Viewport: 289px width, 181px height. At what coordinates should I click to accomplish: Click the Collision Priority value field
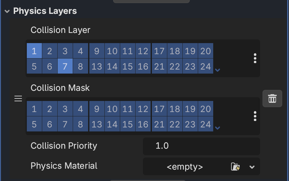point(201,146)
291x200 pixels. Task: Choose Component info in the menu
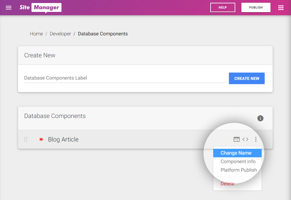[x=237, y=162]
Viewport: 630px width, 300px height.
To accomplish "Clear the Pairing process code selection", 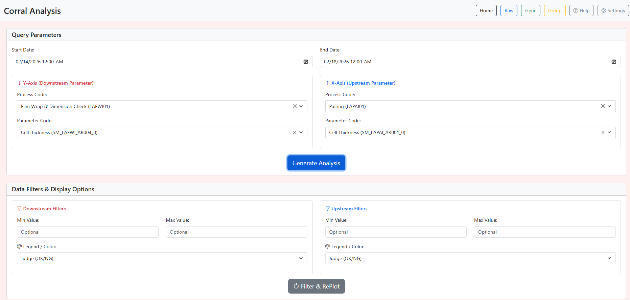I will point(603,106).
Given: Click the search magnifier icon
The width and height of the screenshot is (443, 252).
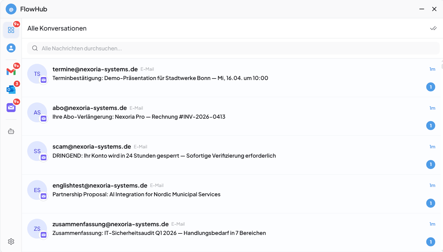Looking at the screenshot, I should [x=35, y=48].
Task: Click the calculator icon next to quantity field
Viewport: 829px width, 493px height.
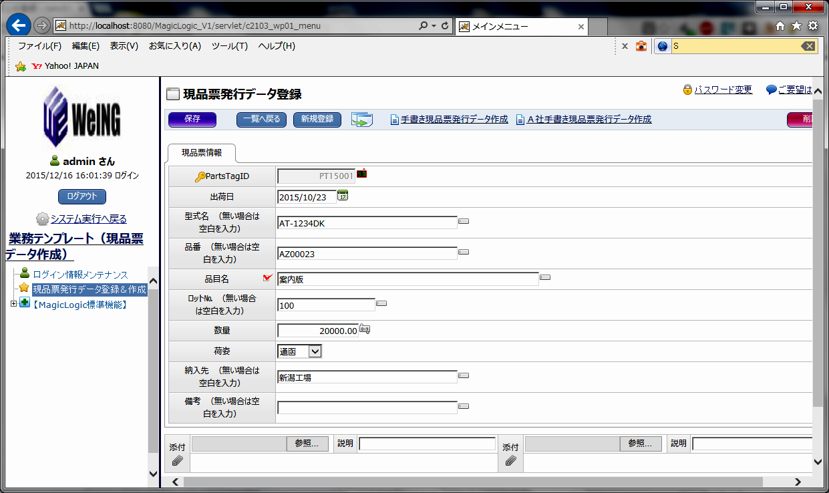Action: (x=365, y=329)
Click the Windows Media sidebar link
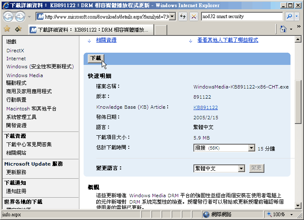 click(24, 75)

----

• [AIM OF THE TASK] Write the lines from the line containing "The width and" through the last line of the data out again exactly, and only those lines; pictures stay out.

• [TASK ANSWER]
The width and height of the screenshot is (443, 252).
Looking at the screenshot, I should [x=35, y=48].
Task: Click the calculator icon next to quantity field
Viewport: 829px width, 493px height.
Action: (x=365, y=329)
Click the Windows Media sidebar link
 click(24, 75)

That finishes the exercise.